# [TO DO]
Search the records for the word "will" and pick out every line that has it.

Stored data:
________________

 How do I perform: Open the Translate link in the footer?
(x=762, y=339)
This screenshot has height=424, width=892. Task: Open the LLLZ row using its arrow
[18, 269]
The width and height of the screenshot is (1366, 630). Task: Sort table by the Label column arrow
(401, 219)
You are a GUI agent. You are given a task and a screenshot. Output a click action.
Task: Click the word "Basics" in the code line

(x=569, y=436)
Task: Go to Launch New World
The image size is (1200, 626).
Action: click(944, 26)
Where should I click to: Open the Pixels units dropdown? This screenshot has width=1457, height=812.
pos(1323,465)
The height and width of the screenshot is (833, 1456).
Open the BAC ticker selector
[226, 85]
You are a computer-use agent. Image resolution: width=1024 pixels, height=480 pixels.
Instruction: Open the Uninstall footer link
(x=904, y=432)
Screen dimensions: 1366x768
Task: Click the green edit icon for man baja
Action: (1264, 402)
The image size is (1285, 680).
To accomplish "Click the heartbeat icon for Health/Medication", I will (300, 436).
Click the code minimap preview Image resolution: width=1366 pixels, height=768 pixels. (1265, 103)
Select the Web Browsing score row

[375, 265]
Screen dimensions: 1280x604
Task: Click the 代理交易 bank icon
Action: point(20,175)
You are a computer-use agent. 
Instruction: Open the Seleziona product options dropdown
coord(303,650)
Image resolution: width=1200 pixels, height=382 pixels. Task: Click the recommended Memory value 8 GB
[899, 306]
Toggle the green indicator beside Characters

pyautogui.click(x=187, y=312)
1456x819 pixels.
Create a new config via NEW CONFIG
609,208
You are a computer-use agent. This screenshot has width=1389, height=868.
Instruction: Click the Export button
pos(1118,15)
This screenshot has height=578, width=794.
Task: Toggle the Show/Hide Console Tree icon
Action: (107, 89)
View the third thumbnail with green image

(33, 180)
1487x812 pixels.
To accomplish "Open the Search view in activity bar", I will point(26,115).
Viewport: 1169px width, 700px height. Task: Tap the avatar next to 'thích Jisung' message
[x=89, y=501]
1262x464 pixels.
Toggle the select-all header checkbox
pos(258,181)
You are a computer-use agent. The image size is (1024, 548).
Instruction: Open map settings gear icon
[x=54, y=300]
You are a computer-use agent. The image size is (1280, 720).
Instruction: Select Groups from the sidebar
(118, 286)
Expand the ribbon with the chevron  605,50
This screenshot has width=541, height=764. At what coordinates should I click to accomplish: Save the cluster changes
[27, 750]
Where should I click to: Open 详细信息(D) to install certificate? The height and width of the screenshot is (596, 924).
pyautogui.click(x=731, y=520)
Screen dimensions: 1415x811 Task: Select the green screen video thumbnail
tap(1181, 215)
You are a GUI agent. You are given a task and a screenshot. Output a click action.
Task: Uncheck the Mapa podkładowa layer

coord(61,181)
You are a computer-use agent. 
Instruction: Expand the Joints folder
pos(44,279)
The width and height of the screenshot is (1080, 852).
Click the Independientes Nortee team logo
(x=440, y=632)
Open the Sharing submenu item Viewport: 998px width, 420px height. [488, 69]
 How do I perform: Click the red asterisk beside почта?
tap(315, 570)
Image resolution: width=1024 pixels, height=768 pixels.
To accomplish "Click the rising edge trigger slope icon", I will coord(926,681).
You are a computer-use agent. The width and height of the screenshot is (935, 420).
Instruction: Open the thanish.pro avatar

________________

# [TASK RESPONSE]
To accomplish "Click the heartbeat icon for Health/Medication", I will (300, 436).
To accomplish "Open the Search view in activity bar", I will point(26,115).
To accomplish "Click the rising edge trigger slope icon", I will coord(926,681).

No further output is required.